* _Assignment_:
Would you repeat, exactly as given, the line with "Task: Sort by the Model column header" and every line after it to the end of the entries?

•••

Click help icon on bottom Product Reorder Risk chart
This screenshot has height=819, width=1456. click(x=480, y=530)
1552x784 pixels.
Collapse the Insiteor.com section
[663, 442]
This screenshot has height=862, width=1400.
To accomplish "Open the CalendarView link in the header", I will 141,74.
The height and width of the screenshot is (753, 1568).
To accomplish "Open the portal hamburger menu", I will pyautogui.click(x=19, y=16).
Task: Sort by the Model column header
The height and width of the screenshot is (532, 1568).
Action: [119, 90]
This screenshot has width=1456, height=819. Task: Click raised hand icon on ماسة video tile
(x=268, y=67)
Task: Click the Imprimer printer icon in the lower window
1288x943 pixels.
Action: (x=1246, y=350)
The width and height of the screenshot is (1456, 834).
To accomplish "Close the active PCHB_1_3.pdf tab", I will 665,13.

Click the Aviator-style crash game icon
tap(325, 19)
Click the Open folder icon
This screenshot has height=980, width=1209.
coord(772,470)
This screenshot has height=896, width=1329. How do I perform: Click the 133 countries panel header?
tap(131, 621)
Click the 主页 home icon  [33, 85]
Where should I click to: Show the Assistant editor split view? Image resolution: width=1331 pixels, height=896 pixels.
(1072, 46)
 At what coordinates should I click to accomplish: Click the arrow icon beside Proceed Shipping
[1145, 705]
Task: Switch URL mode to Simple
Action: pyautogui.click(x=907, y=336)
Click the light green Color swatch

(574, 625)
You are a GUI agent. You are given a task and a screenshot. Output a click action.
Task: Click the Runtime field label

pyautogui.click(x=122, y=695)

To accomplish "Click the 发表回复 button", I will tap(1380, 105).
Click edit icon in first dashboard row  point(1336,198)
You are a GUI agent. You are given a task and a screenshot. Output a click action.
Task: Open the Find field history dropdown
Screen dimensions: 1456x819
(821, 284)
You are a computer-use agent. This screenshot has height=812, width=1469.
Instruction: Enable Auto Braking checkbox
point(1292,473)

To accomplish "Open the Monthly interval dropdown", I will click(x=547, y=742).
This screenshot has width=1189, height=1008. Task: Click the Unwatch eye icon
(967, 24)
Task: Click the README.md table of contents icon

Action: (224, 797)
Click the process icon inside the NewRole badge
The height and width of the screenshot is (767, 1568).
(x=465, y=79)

•••

* _Task result_:
Task: Sort by the Model column header
The height and width of the screenshot is (532, 1568).
Action: [119, 90]
This screenshot has width=1456, height=819. Task: Click raised hand icon on ماسة video tile
(x=268, y=67)
Task: Click the Imprimer printer icon in the lower window
1288x943 pixels.
Action: (x=1246, y=350)
The width and height of the screenshot is (1456, 834).
To accomplish "Close the active PCHB_1_3.pdf tab", I will 665,13.

Click the Aviator-style crash game icon
tap(325, 19)
Click the Open folder icon
This screenshot has height=980, width=1209.
coord(772,470)
This screenshot has height=896, width=1329. How do I perform: Click the 133 countries panel header?
tap(131, 621)
Click the 主页 home icon  [33, 85]
Where should I click to: Show the Assistant editor split view? Image resolution: width=1331 pixels, height=896 pixels.
(1072, 46)
 At what coordinates should I click to accomplish: Click the arrow icon beside Proceed Shipping
[1145, 705]
Task: Switch URL mode to Simple
Action: pyautogui.click(x=907, y=336)
Click the light green Color swatch

(574, 625)
You are a GUI agent. You are given a task and a screenshot. Output a click action.
Task: Click the Runtime field label

pyautogui.click(x=122, y=695)

To accomplish "Click the 发表回复 button", I will tap(1380, 105).
Click edit icon in first dashboard row  point(1336,198)
You are a GUI agent. You are given a task and a screenshot. Output a click action.
Task: Open the Find field history dropdown
Screen dimensions: 1456x819
(821, 284)
You are a computer-use agent. This screenshot has height=812, width=1469.
Instruction: Enable Auto Braking checkbox
point(1292,473)

To accomplish "Open the Monthly interval dropdown", I will click(x=547, y=742).
This screenshot has width=1189, height=1008. Task: Click the Unwatch eye icon
(967, 24)
Task: Click the README.md table of contents icon

Action: (224, 797)
Click the process icon inside the NewRole badge
The height and width of the screenshot is (767, 1568).
(x=465, y=79)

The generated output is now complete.